According to Nanuka, dog breeding should be strictly regulated and only responsible breeders should have the right to do it.
“This should not be decided in Facebook groups with people saying, ‘Let’s breed my dog with yours’, and people should not make a living from selling puppies. Most of those puppies eventually end up on the streets.”
Activists also argue that Georgia needs an organised registration system.
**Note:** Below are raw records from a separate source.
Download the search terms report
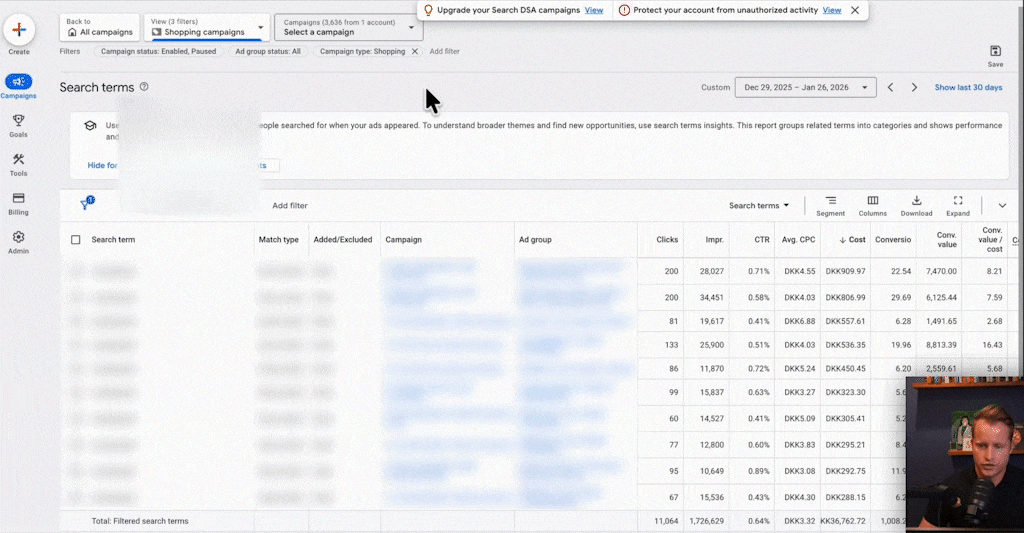(x=916, y=205)
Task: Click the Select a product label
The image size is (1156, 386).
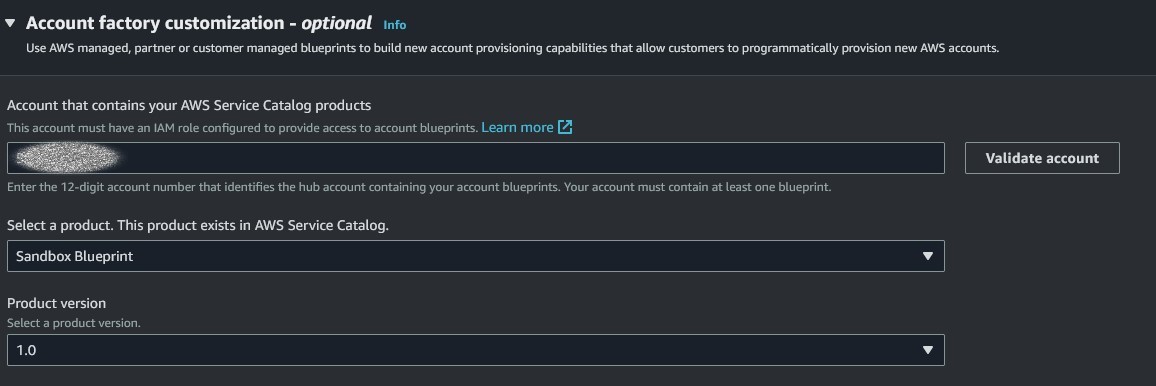Action: click(198, 225)
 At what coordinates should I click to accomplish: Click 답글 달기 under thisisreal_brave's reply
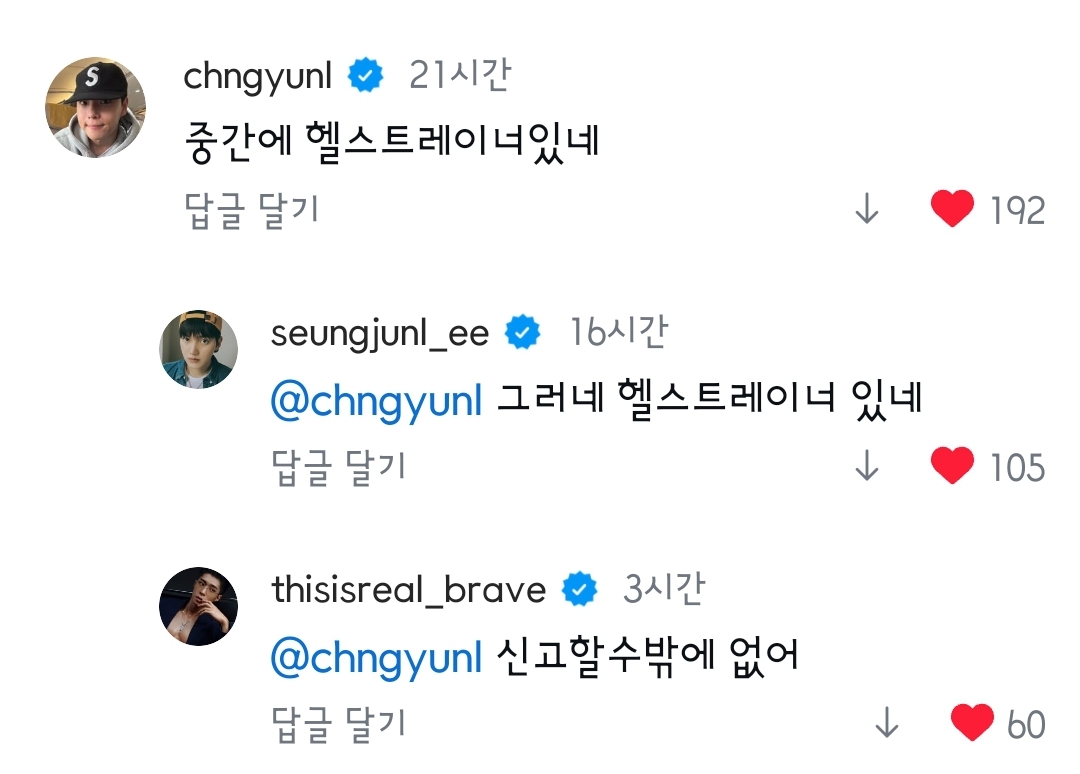pyautogui.click(x=338, y=724)
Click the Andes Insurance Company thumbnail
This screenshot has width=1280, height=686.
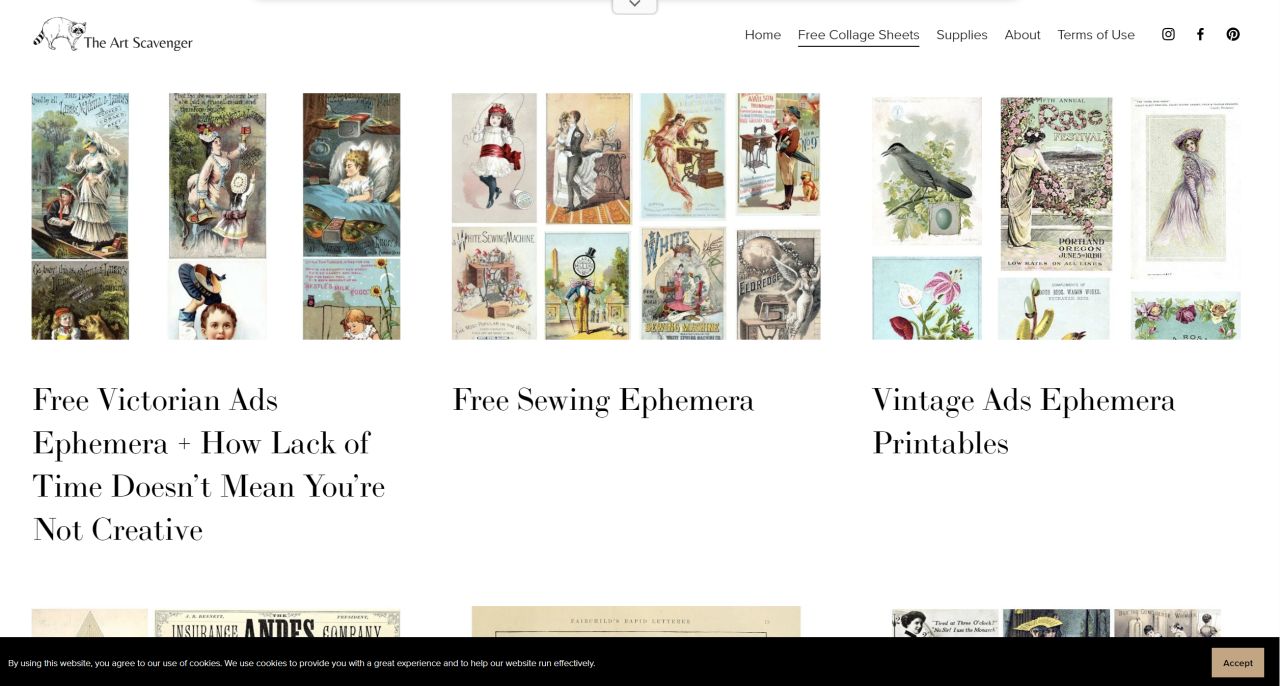216,623
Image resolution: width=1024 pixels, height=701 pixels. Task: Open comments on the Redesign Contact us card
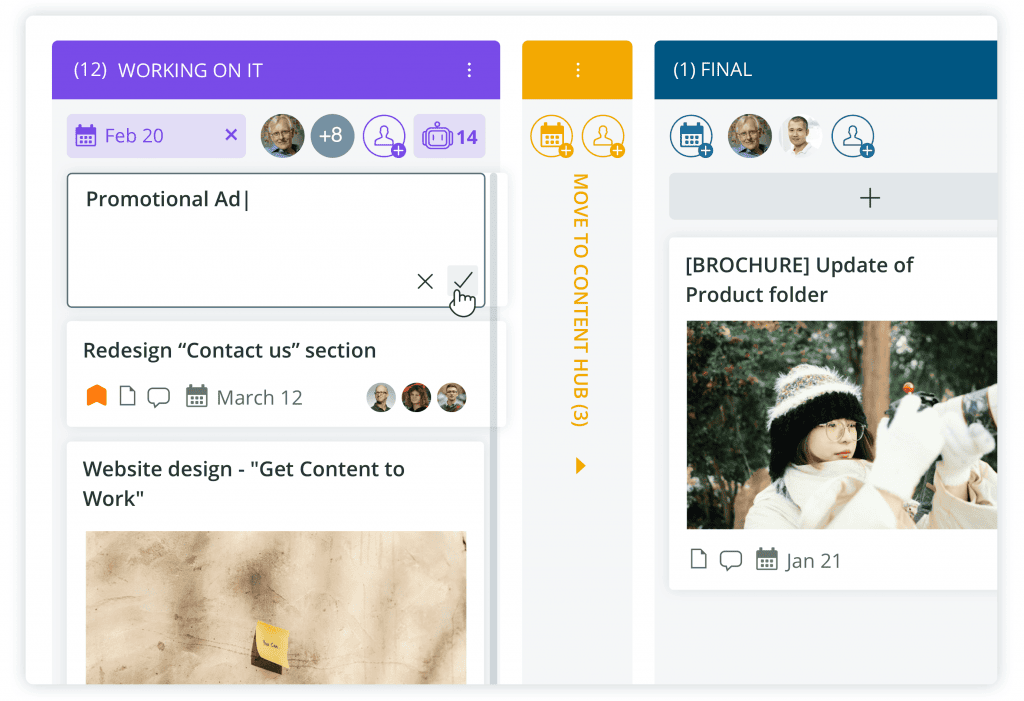158,397
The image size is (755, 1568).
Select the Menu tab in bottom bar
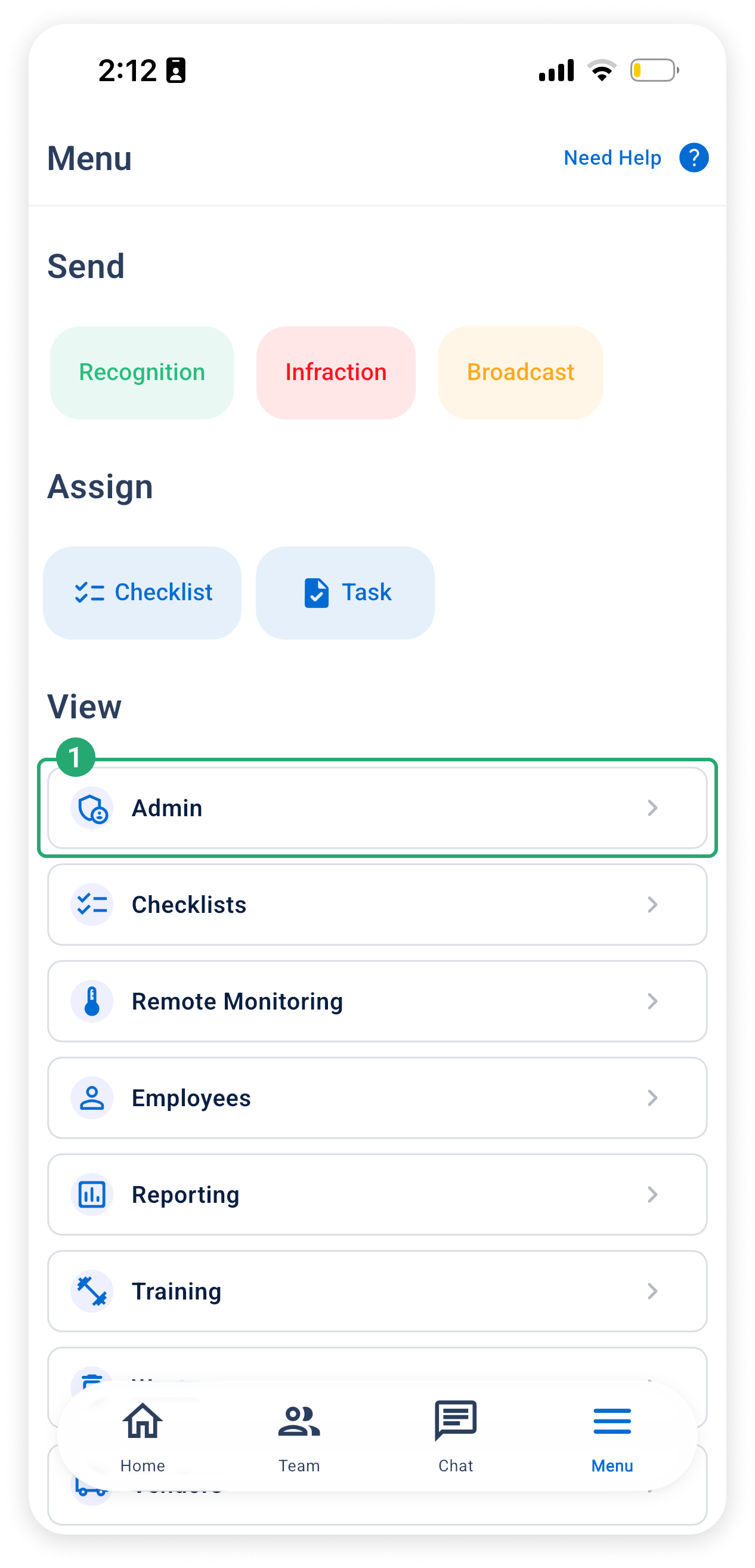point(612,1437)
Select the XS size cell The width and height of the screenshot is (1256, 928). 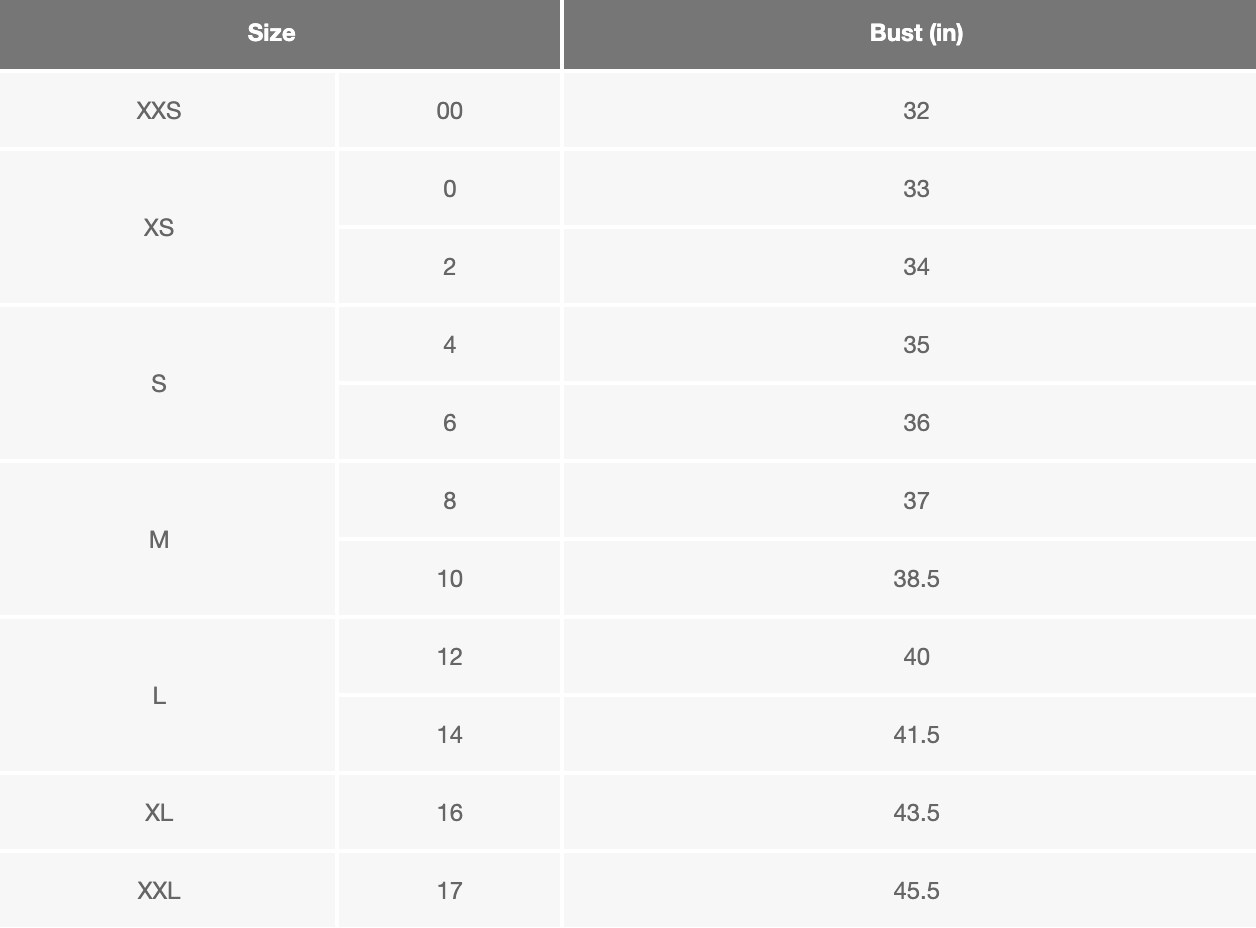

“Our main demand was the creation of a unified database containing information on all animals. In the digital age, this presents no difficulty. Without identification and databases, we cannot document cases where animals are abandoned. We also need these databases to know how many homeless animals there are in the country and how effectively the state programme works,” Nanuka explains.
The authorities’ response
After the widely shared videos that emerged in April, it appeared that the government had made concessions. However, activists say the reality may be far more complicated.
Animal rights campaigners interviewed for this article suspect that relevant agencies have simply changed tactics and learned how to remove dogs in ways that attract less public attention.
According to activists, officials already know which districts and locations have fewer attentive caretakers and where they can operate more freely. They also recognise and avoid people who consistently defend the animals under their care, speak publicly and are capable of generating public attention.
What is known with certainty is that, following discussions with animal rights activists, the government decided to amend Decree No. 412 regarding locations where animals should be returned.
According to the National Food Agency, the proposed amendments state that animals taken to shelters for veterinary procedures will be returned to the same area from which they were removed. If authorities take a dog from the grounds of a kindergarten, school or hospital, officials will return it within a one-kilometre radius to make adaptation easier.
The amendments also state that homeless or community-cared-for dogs already marked with ear tags will receive rabies vaccinations on site, without transport to shelters.
Nanuka Dzirtkbilashvili says leaving community-cared-for dogs in familiar locations is a safer model not only for the animals but also for the public.
“The public should also have an interest in this. A cared-for dog is looked after and has a contact person if, for example, it scratches someone. In addition, such dogs do not allow unfamiliar animals into their territory, which also provides greater stability. Usually, when a place becomes vacant, another dog arrives, and that animal may prove far more dangerous,” she says.
JAMnews also sought responses from the Animal Monitoring Agency in Tbilisi regarding questions linked to the situation in the capital. However, the agency responded with a standard statement saying that all questions — including those concerning criticism directed at the institution — must be submitted in writing and answered through the public information request process.
Animal rights activists and animal welfare supporters say they do not intend to stop. They insist they will not accept the unexplained disappearance of cared-for dogs. On 24 May, they plan to hold a protest in Tbilisi.
Their main demand remains unchanged: the state must turn its policy on controlling the stray animal population into a humane, transparent and accountable system.